All’alba, gli schiavi mi hanno svegliato allarmati perché la pioggia di roccia e cenere è ricominciata. Si sentono storie terribili. Di notte la montagna ha smesso di sostenere la nube di fuoco sulla vetta e tutto il materiale è ricaduto sul pendio, raggiungendo Ercolano e Pompei.

Raccontano che immense ondate di polvere e cenere sospese nell’aria incandescente si sono addensate a gran velocità sopra le due città e che migliaia di persone sono morte di colpo carbonizzate, come se le avessero rinchiuse in un forno. I testimoni parlano di corpi pietrificati nel loro ultimo gesto, con le mani davanti al volto, come a volersi proteggere dal flagello.

Terrorizzati all’idea che queste ondate mortali arrivino a Stabia o che l’accumularsi della cenere abbatta la nostra casa, i miei compagni mi hanno chiesto cosa fare. Abbiamo convenuto di scendere alla spiaggia e di stare pronti per salpare.

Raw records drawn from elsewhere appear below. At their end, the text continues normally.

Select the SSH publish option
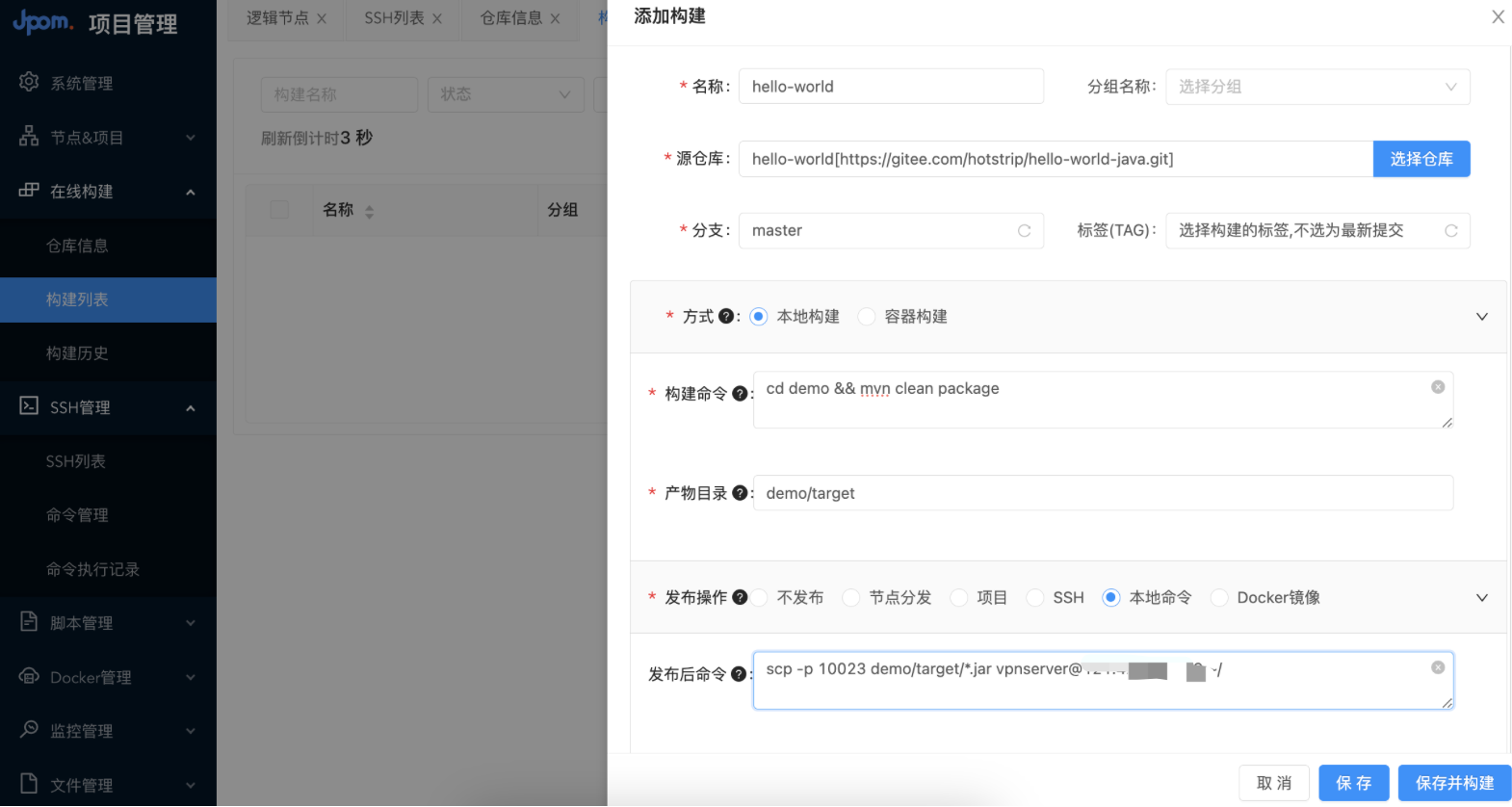pos(1035,598)
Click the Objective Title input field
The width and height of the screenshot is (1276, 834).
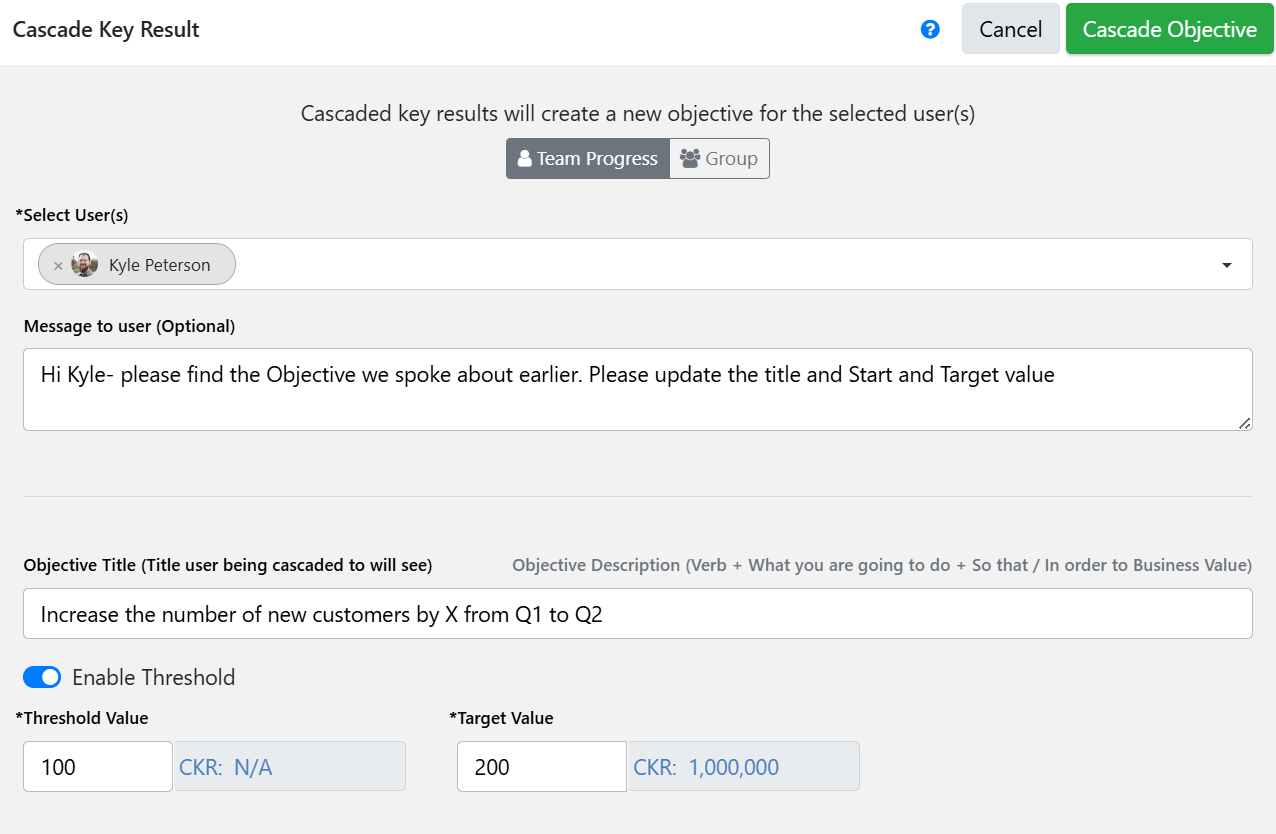[638, 613]
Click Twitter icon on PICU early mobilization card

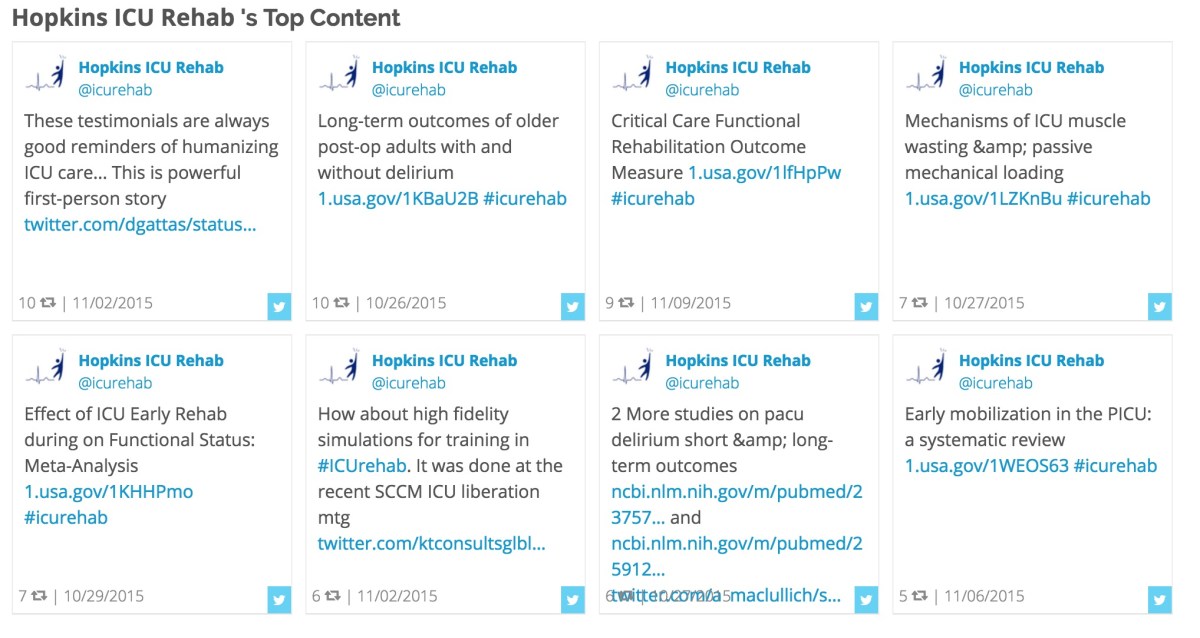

Stamattina il vento e le correnti vanno verso la costa e la navigazione è impossibile. La temperatura dell’aria continua a salire e respirare è sempre più difficile: dalla bocca mi escono solo ansimi e rantoli. Ho i polmoni in fiamme, e mi sembra di sentire una piccola parte del dolore sofferto dagli infelici di Pompei ed Ercolano. A tratti è parso che il mondo stesse per finire, ma ora credo che tutto passerà. E quando le tenebre si dissolveranno e il fumo e la nube di calore asfissiante si dissolveranno, in cielo tornerà la luce del sole e splenderà il giorno. Ma credo che per me sarà troppo tardi.